Presumably when prewett said "When the Japanese imported it, they used the characters much more phonetically," they meant onyomi. (Perhaps they didn't know about kunyomi.) When they say, "but the characters got assigned to the Japanese pronunciation of the word," that is mostly wrong as a description of how Japanese writing uses kanji today, but I think that is the process from which kana came: https://en.m.wikipedia.org/wiki/Man%27y%C5%8Dgana and apparently it isn't quite extinct: https://en.m.wikipedia.org/wiki/Ateji

There are kanji less obscure than 論. There are some that are so common that even I know them. It is in the 6th grade jōyō kanji, but I doubt it's in the top 1000 most common characters in Japanese, maybe not even the top 2000. You could probably guess that 侖 is the phonetic, and 論 is a Chinese loanword so that might help, but by itself that's an even less common character, so you probably won't know it if you don't know 論. 侖 occurs as a phonetic in 倫 and 輪, but that's no help, because there it's "rin" instead of "ron". Did anyone guess "rin"?

"Sus" actually is "sub"! As in "look up to". From below, I guess, like the South Wind. Just as an overseer or supervisor sees from above rather than seeing something above him.
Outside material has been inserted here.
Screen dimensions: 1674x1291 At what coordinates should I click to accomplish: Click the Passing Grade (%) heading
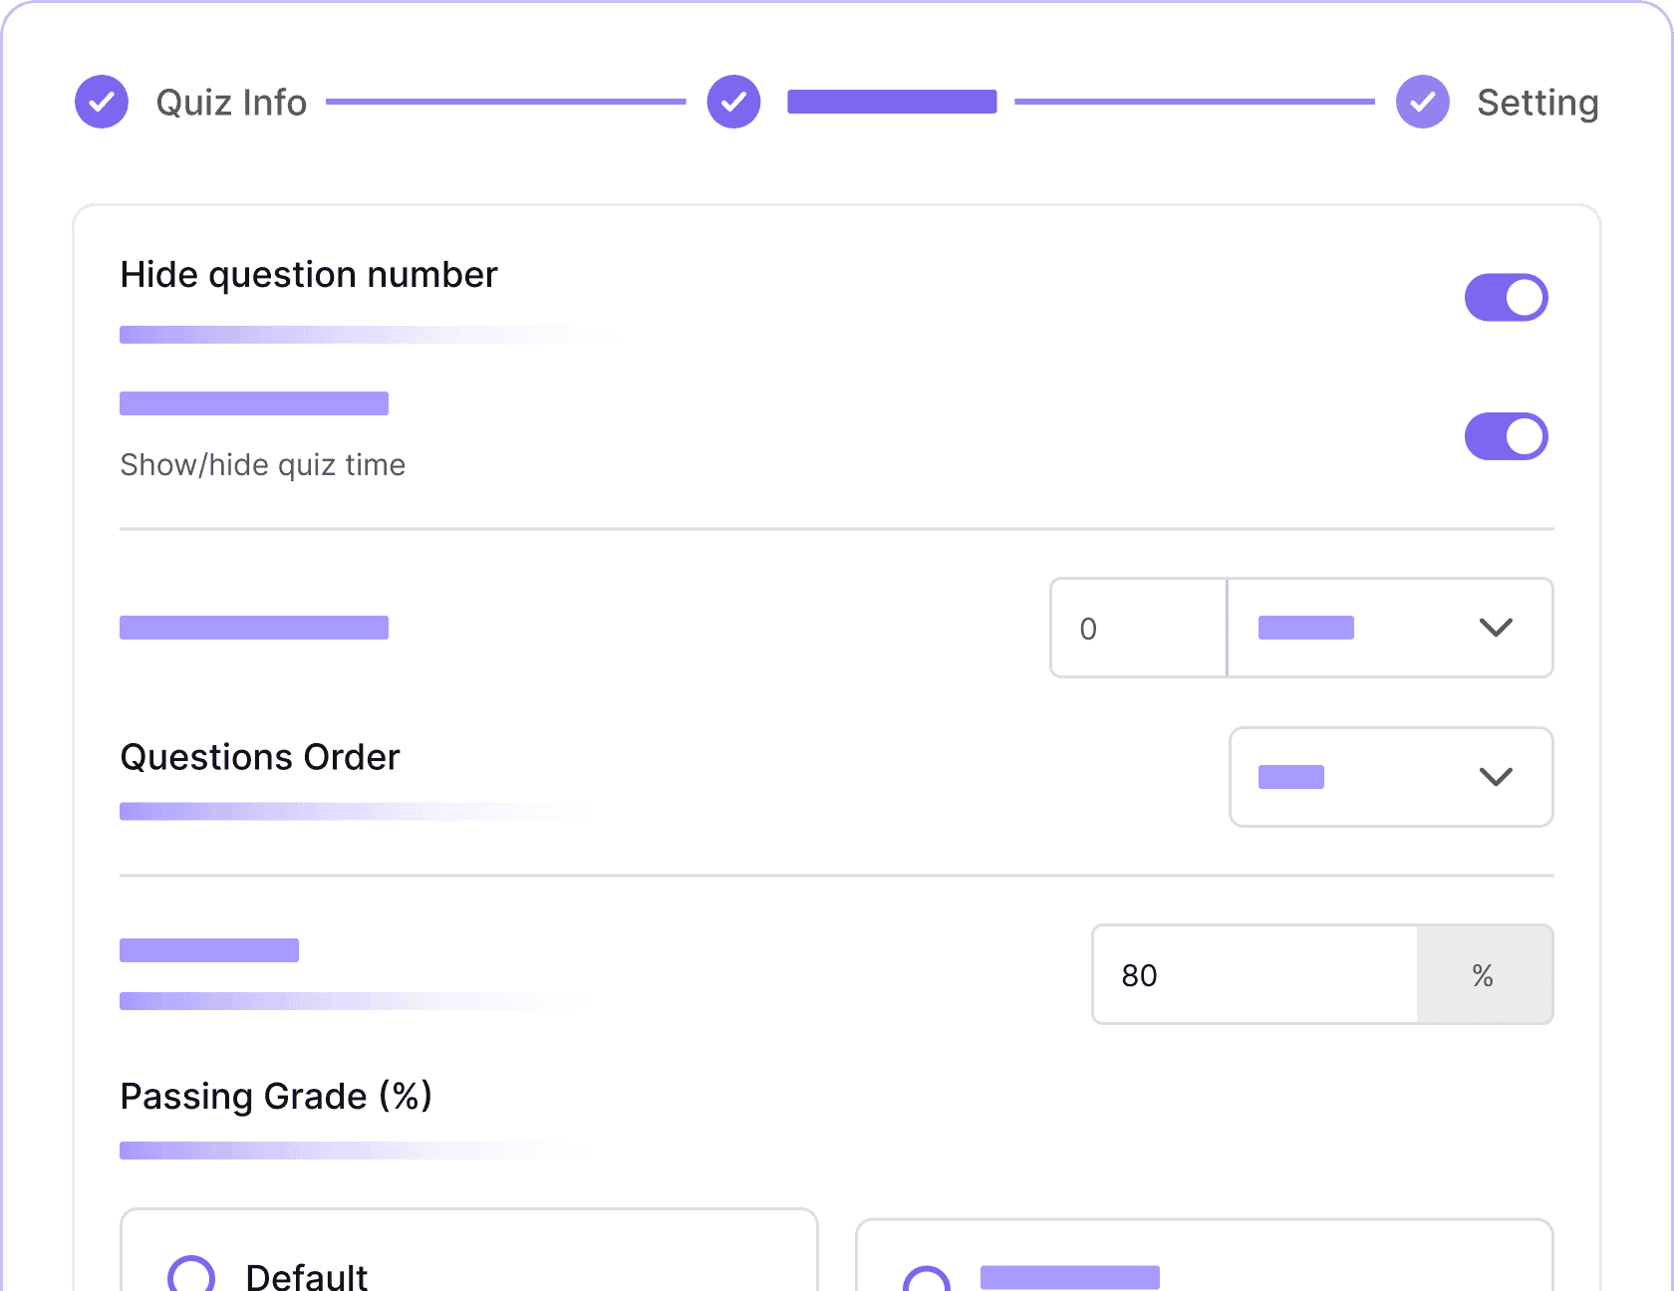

thaumasiotes 2 days ago | parent [-]

The word for lemon, 檸檬, that I mentioned above is a recent ateji. The characters come from some southern Chinese language borrowing the word "lemon" from English. The Mandarin pronunciation follows the characters, resulting in ningmeng, something just different enough that English speakers are unlikely to notice the connection.

The Japanese word for the fruit is also borrowed from English, resulting in the much closer レモン remon. But the spelling is borrowed from Chinese (when kanji are used at all), despite the pronunciation coming from elsewhere.

> There are kanji less obscure than 論. There are some that are so common that even I know them. It is in the 6th grade jōyō kanji, but I doubt it's in the top 1000 most common characters in Japanese, maybe not even the top 2000. You could probably guess that 侖 is the phonetic

It's not an especially common character in Chinese either, though it is part of some common words like 讨论. (论 is the simplified form of 論.) But frequency of occurrence isn't the only way you can fail to be obscure. I call this one of the least obscure characters in existence because it is the name of the most prominent Confucian work, the one conventionally titled Analects in English, 論語 "discussions".

Consider that "spangled" is not a word in common use in the USA, but Americans can be expected to recognize it anyway.

> Did anyone guess "rin"?

I don't remember.

> Presumably when prewett said "When the Japanese imported it, they used the characters much more phonetically," they meant onyomi. (Perhaps they didn't know about kunyomi.) When they say, "but the characters got assigned to the Japanese pronunciation of the word," that is mostly wrong as a description of how Japanese writing uses kanji today

I read prewett very differently than you do. To me, when he says "the characters got assigned to the Japanese pronunciation of the word", he is referring to kunyomi. I don't think that's wrong as a description of how Japanese writing uses kanji today. But I do think it's wrong to describe that use as "much more phonetic" than the Chinese writing system. I see it as much less phonetic.

kragen 2 days ago | parent [-]

I didn't know about 檸檬! Is that Meiji-era?

Hmm, I was probably working too hard to interpret prewett's comment as something sensible.